Joanna Harcourt-Smith, the writer and podcaster (formerly known as the girlfriend of Dr. Timothy Leary) mentioned in one of her podcasts that in the ‘upper class’ Swiss family in which she was brought up (she was the stepdaughter of wealthy financier Arpad Plesch), it was considered proper to brutalise children so that they might grow up to be without compassion and therefore better suited to the future that awaited them as ‘leaders of men’. I found this text online which is attributed to her:

‘Much later, I was to learn that my family had a complete lack of values, their genetic memories of belonging burnt away by greed and hatred through the brain damage that occurs from not receiving the proper kind of care and loving in infancy. Generations of neglect by parents for their young had created a group of ruthless monsters that by the year 2000 were to rule the world spreading famine and disease throughout the African continent, extreme poverty to South America while the other animal worlds disappeared at an alarming speed…’.

Of course Joanna ultimately reacted against this state of affairs in the strongest possible terms, by becoming Leary’s partner in the various adventures they shared together in Europe and eventually being kidnapped with him by the CIA in Afghanistan.

In this way, we see that the ‘elite’, the ‘1%’, the ‘powers that be’ are brought up to consider compassion a weakness almost from birth. Theirs is a Darwinian universe where only the strongest survive, and they propagate this world view throughout society via the media that they own. If you are ‘poor’ you are a ‘loser’ – you need to work harder, use more of your precious time on this planet to gather the tokens known as money and then spend them on items which will increase your social standing and thereby immunise you from the dread tag of ‘loser’. People don’t buy the latest iPhone despite the fact that they don’t need it, they buy it because they don’t need it – they feel they have to show that they have enough money that they can afford to waste it on something that is just a slightly different iteration of a thing they already have.

There seems to be a feeling that ‘the hard reality’ is that which is measured in dollars and cents and everything else is just a refusal to face the truth.
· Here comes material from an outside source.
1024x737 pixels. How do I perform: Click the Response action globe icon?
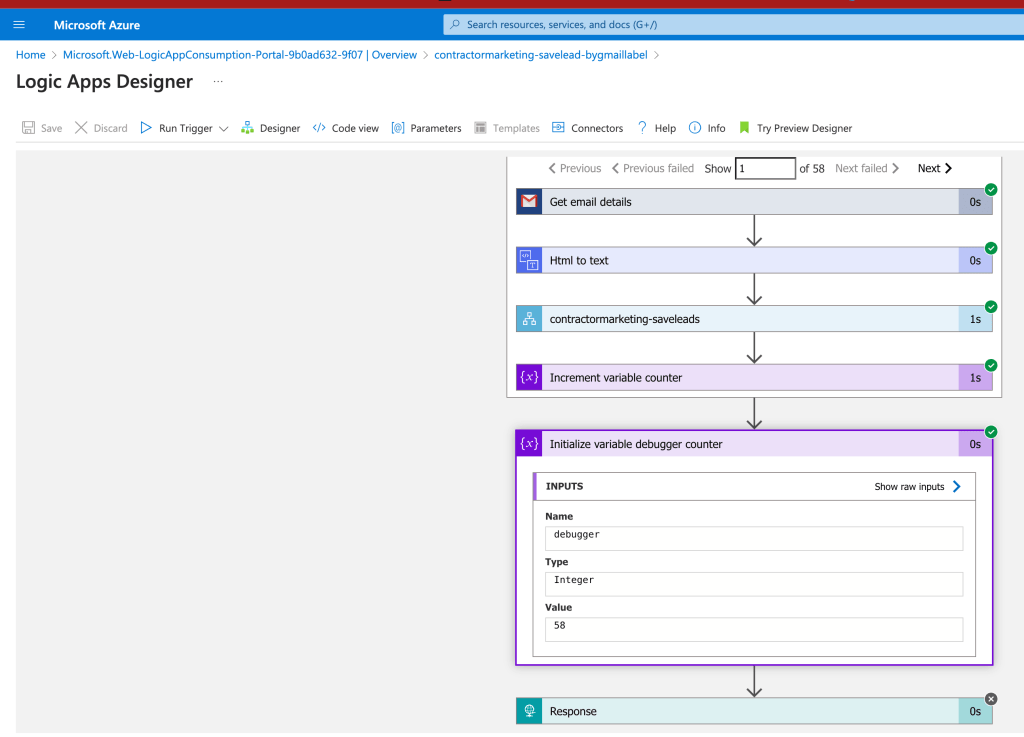(529, 711)
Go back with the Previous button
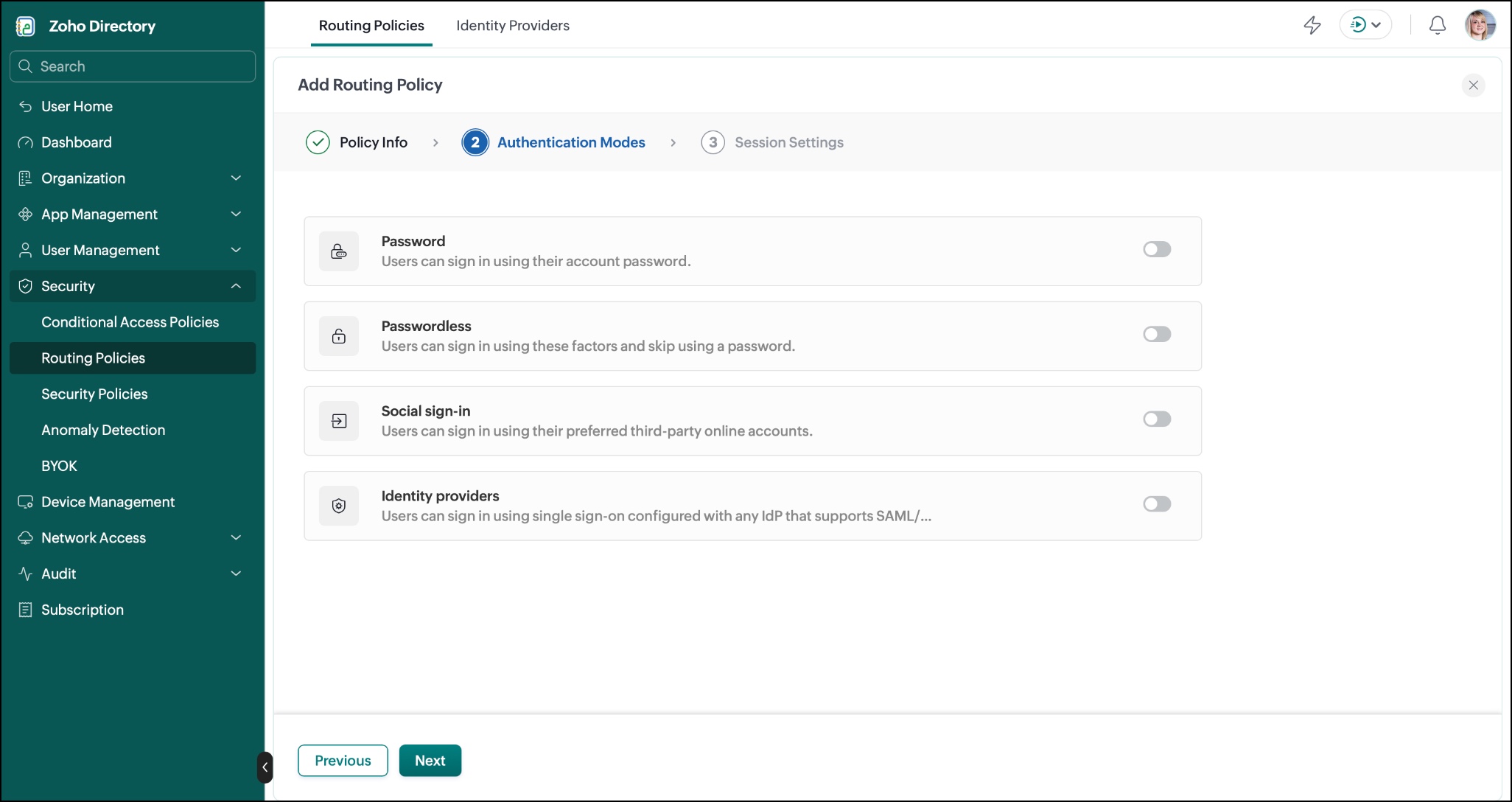1512x802 pixels. pyautogui.click(x=343, y=760)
In fact, as with almost everything in our Through the Looking Glass society, this is a complete reversal of the truth – money and social status represent utter chimeras, always promising more than they can deliver. We are always on the edge of the ‘big breakthrough’ and will remain so until our hopes of finding fulfilment in this way are ultimately dashed, as they certainly will be.

Life is now, no-one is coming, this is it. There is no big breakthrough worth waiting for, this is just the dream of salvation, the messiah, big brother, the fake Hope and Change promised by all politicians, keeping us entranced like children in a fairy tale, always looking upward for answers…. not realising that we are the answer, in all our ordinariness and extraordinariness, right now, this moment – we are life itself and have no need for God or Big Brother.